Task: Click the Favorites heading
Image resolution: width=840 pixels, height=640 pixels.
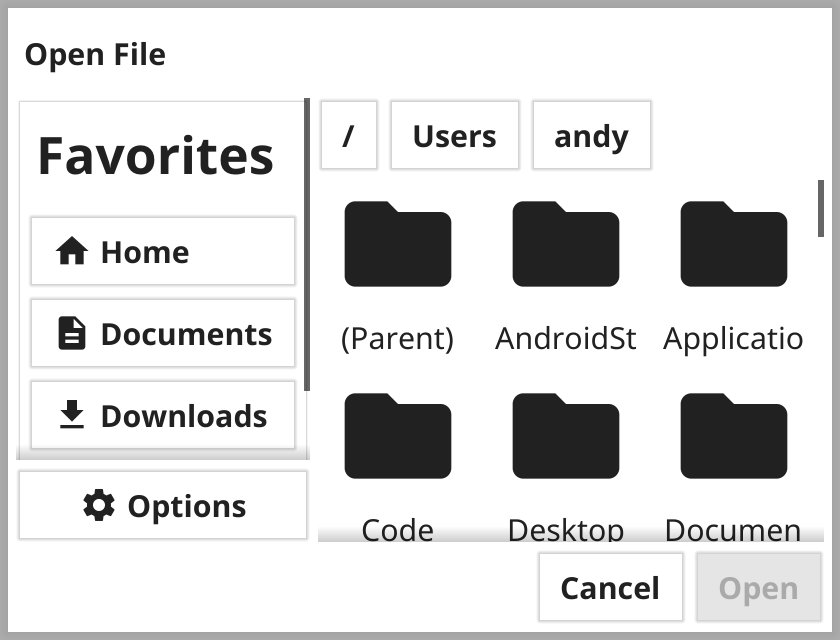Action: [x=156, y=156]
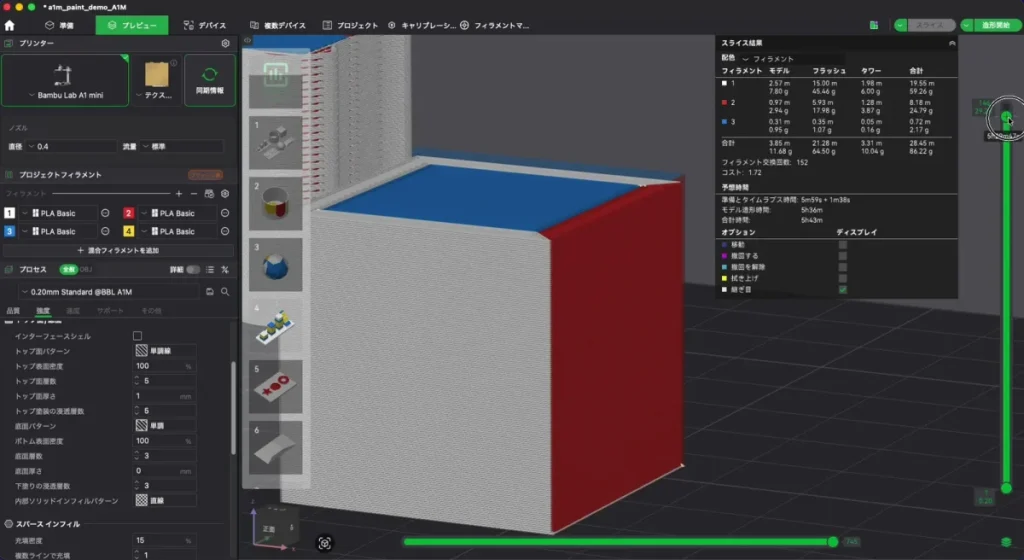Toggle the Interface Shell checkbox
The image size is (1024, 560).
pos(137,336)
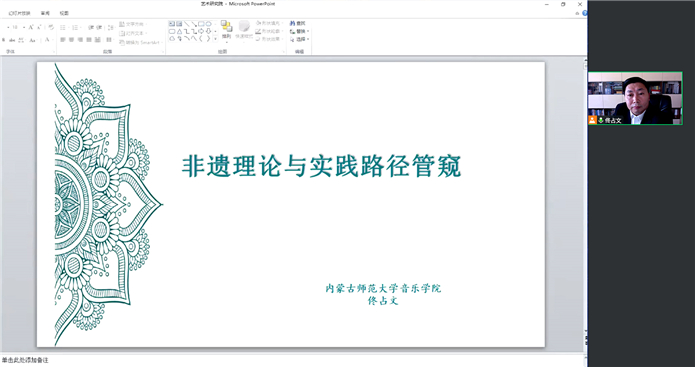Select the speaker video thumbnail 佟占文

pos(635,98)
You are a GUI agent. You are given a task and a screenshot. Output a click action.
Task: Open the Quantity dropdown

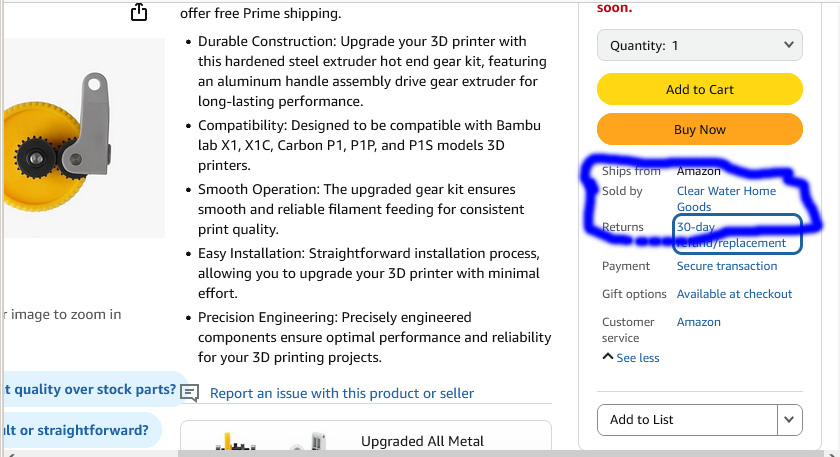click(x=700, y=46)
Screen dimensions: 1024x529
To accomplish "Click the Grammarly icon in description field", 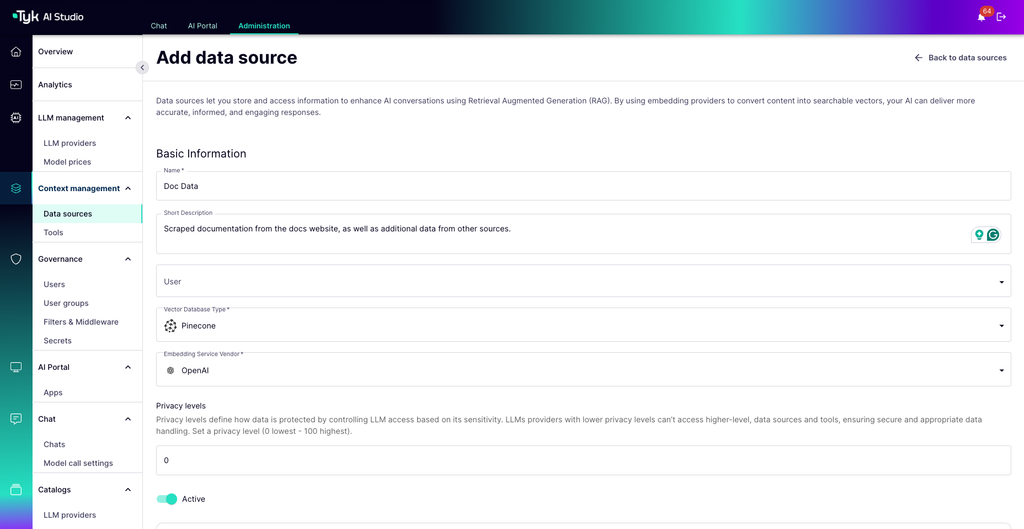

___

DIRECTIONS FOR THIS TASK:
The answer must be an exact copy of the lines from the start of the records above through the line containing "Screen dimensions: 1024x529", with no pictures in it.

TASK RESULT:
Task: Click the Favorites heading
Image resolution: width=840 pixels, height=640 pixels.
Action: [x=156, y=156]
Toggle the Interface Shell checkbox
The image size is (1024, 560).
pos(137,336)
Select the speaker video thumbnail 佟占文

pos(635,98)
You are a GUI agent. You are given a task and a screenshot. Output a click action.
Task: Open the Quantity dropdown

click(x=700, y=46)
Screen dimensions: 1024x529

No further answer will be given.